Les deux fillettes, sauvées in extremis, ont pu emporter quelques effets personnels, notamment une valise contenant des manuscrits de leur mère dont Denise ne se séparera jamais. Par la suite, Denise et Elisabeth n'auront de cesse de réhabiliter la mémoire d'Irène Némirovsky, tombée dans l'oubli. En 1992, Elisabeth, devenue une éditrice reconnue, publie Le mirador, une biographie romancée de sa mère. Elle mourra d'un cancer en 1996, sans avoir pu connaître son époustouflant succès posthume.

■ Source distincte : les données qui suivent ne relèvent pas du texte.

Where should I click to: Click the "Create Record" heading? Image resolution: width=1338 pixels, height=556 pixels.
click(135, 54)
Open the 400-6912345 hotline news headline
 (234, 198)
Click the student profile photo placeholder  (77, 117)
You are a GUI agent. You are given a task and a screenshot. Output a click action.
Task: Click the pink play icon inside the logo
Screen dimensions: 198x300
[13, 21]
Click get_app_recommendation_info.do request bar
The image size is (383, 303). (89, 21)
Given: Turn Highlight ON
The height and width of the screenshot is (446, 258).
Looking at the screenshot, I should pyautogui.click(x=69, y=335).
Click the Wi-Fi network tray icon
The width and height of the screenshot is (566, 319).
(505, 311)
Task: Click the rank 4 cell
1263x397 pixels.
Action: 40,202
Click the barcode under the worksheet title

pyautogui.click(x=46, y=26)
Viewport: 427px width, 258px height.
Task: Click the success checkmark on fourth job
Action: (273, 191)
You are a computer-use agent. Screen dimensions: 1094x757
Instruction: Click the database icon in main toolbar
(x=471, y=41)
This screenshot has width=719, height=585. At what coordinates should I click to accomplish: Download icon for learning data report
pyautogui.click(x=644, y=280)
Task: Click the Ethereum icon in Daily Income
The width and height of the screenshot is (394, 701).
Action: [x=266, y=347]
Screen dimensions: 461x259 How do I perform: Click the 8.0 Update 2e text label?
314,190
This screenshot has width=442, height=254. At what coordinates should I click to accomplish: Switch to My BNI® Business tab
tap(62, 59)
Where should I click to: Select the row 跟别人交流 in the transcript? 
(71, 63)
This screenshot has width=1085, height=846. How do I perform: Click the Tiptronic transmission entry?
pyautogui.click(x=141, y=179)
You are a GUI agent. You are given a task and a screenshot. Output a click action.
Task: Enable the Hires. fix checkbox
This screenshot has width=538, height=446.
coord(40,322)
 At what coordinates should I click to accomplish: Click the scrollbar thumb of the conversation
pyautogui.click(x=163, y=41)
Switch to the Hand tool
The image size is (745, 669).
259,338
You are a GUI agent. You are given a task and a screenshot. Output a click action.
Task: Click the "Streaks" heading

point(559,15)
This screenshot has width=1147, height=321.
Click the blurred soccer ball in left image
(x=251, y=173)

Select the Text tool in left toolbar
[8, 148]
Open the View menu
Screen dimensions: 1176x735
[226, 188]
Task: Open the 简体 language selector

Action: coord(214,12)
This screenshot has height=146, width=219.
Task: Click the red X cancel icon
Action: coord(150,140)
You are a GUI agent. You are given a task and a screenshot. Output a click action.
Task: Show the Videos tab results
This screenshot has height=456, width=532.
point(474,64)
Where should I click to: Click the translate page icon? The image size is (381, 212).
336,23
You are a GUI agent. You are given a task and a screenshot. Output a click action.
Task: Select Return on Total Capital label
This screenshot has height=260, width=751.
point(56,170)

Un (miraculeux) dégât des eaux va en effet inciter Denise à recopier un cahier contenu dans la valise et couvert d'une écriture minuscule, presque illisible. C'est un roman sur l'Exode mais, le jugeant inachevé, elle se refuse à le faire publier. Myriam Anissimov la convainc du contraire. On connaît la suite : le roman Suite française paraît à l'automne 2004 chez Denoël, remporte le Renaudot à titre posthume, s'arrache en librairie et connaît un succès mondial qui fait redécouvrir l'oeuvre d'Irène Némirovsky.
Denise est comblée, pourtant la gloire de sa mère va sans doute l'user plus vite que l'âge de ses artères. On la réclame partout, elle accepte tout. «Elle s'est mise au service de sa mère jusqu'à la limite de ses forces», raconte Olivier Philipponnat, auteur avec Patrick Lienhardt d'une biographie d'Irène Némirovsky. Son dernier voyage remontait à l'automne 2011, à Reykjavik, à l'occasion de la parution de Suite française en islandais.
Sachant que ses jours étaient comptés, elle s'est ensuite employée à régler les dossiers qui lui tenaient à coeur, notamment la publication, au Livre de Poche, des oeuvres complètes de sa mère (2 volumes de 2 000 pages).
«Elle est morte avec le sentiment du devoir accompli», résume Olivier Philipponnat. Denise Epstein sera incinérée ce vendredi, à Montauban. Ses cendres seront rapatriées à Paris pour reposer auprès de celles de sa soeur.
L'adaptation cinématographique de Suite française devrait sortir sur les écrans en 2014.